Terlalu fokus melihat korbannya membuka dan mencari-cari di dalam tasnya. Orang itu malah terkena ulah dari korbannya sendiri. Joey menghantam keras otong milik orang itu dengan lututnya. Jelas sekali sakitnya minta ampun.
Pisau yang ia pegang orang itu terjatuh, karena kedua tangannya memegang otongnya yang sakit, dan ia jatuh berlutut di tanah. Joey mengambil pisaunya. Tanpa permisi, ia langsung melakukan aksinya. Tangan kirinya menjambak rambut orang itu.
"JLEB! JLEB! JLEB!" Joey menusuk wajah orang itu berkali-kali, hingga wajah hancur tak terbentuk.
Selesai sudah dengan aksinya, Joey membuang pisaunya, dan pergi begitu saja. Namun tak lupa ia mengambil semua isi dompet milik orang yang sudah ia bunuh. Joey menjilat bercak darah orang itu yang menempel di bibirnya.

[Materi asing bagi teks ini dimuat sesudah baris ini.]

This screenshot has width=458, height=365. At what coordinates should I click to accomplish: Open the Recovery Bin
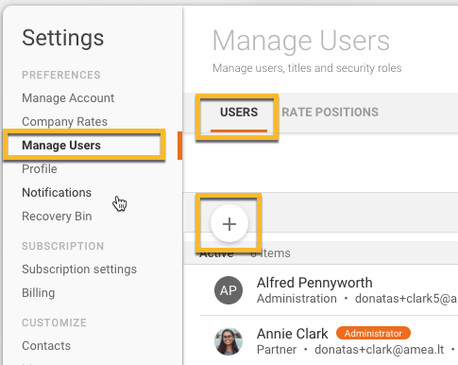pos(57,217)
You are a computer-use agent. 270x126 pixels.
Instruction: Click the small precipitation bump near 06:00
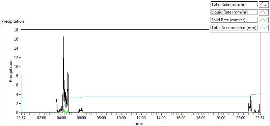pos(81,110)
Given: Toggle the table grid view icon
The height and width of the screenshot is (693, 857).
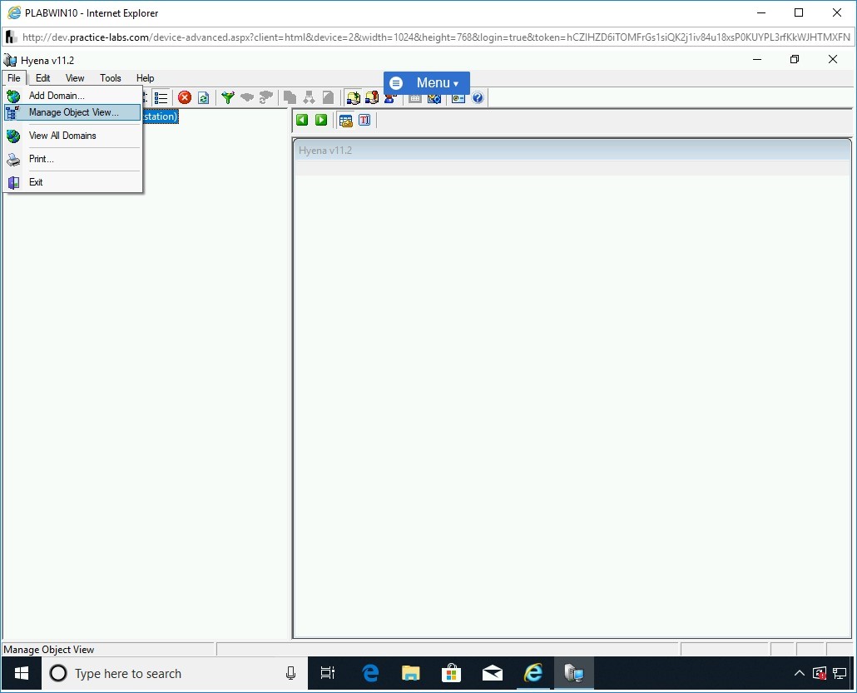Looking at the screenshot, I should [345, 120].

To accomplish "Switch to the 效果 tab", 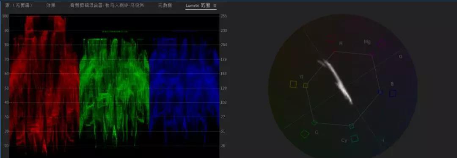I will coord(51,6).
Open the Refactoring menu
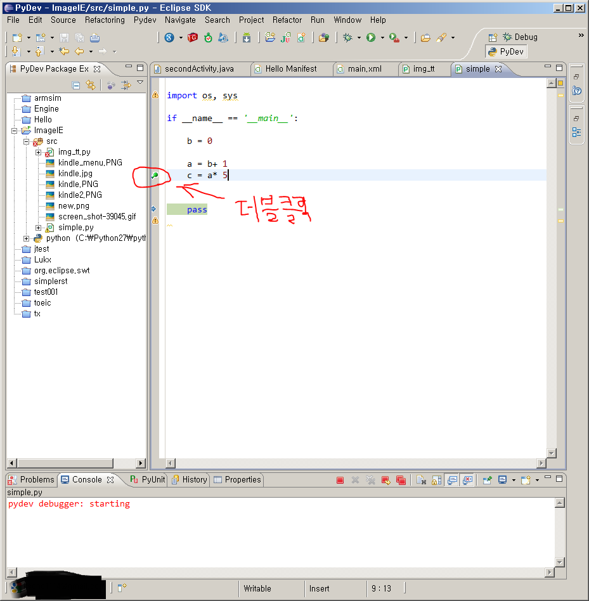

Namun ia melepehnya, "Cuih! Asam banget darahnya. Gak pernah mandi apa itu orang."
—
Keesokan Harinya, pagi-pagi telah tersebar berita yang mengejutkan lagi. Yang dimana di belakang gedung hotel terjadi pembunuhan. Wajah korban sudah hancur karena wajahnya penuh dengan luka tusukan pisau.
Korban diketahui adalah preman yang biasanya merampas barang orang pendatang. Semua orang yang tinggal di daerah itu bertanya-tanya, siapa yang membunuhnya. Tapi sebagian banyak orang sekitar senang, karena orang yang berlagak sok jagoan dan preman itu, sudah mati.
Lagi dan lagi, polisi tidak bisa menemukan bukti apapun saat menangani kasusnya. Semua bersih, sidik jari dari pisau yang dilumuri darah tak membuat mereka menemukan pelaku. Sidik jari yang mereka temukan adalah sidik jari dari sang korban saja. Kasus dinyatakan korban bunuh diri.
Sangat aneh jika korban bunuh diri dengan cara menusukkan pisaunya di wajahnya sendiri. Satu tusukan saja di perut, sudah sangat sakit. Mustahil jika korban menusuk wajahnya sendiri hingga hancur.
Kasus seperti ini, mengingatkan para polisi senior kejadian puluhan-puluhan tahun yang lalu. Banyak korban pembunuhan, dan tak ada tanda-tanda jejak sang pelaku. Dinyatakan bersih.
—
Dua Hari Kemudian.
Hari ini Joey akan masuk kelas siang. Terlihat Joey telah turun dari angkutan umum. Ia masuk ke ke kampusnya, di parkiran terlihat Rifky dan gengnya tengah memperhatikan Joey. Sudah dua minggu lebih mereka berlima memperhatikan Joey. Terutama Rifky, Sandi, dan Richard.
Mereka bertiga tak mencium keanehan dari Joey sesuai dengan cerita Rangga dan Hendrik.
"Aku tak merasakan hal yang aneh dengan laki-laki culun itu." ucap Richard.
"Ini sudah 2 minggu, aku lihat tak ada hal yang aneh dari anak culun itu." ucap Sandi.
"Apa kalian terobsesi untuk menyiksa dia, sehingga kalian mengarang cerita ?" kata Rifky kepada Rangga dan Hendrik.
"Sungguh, aku dan Hendrik tidak mengarang cerita kepada kalian." jawab Rangga.
"Ya sudahlah, ini juga akan jam masuk. Ayo." ajak Richard.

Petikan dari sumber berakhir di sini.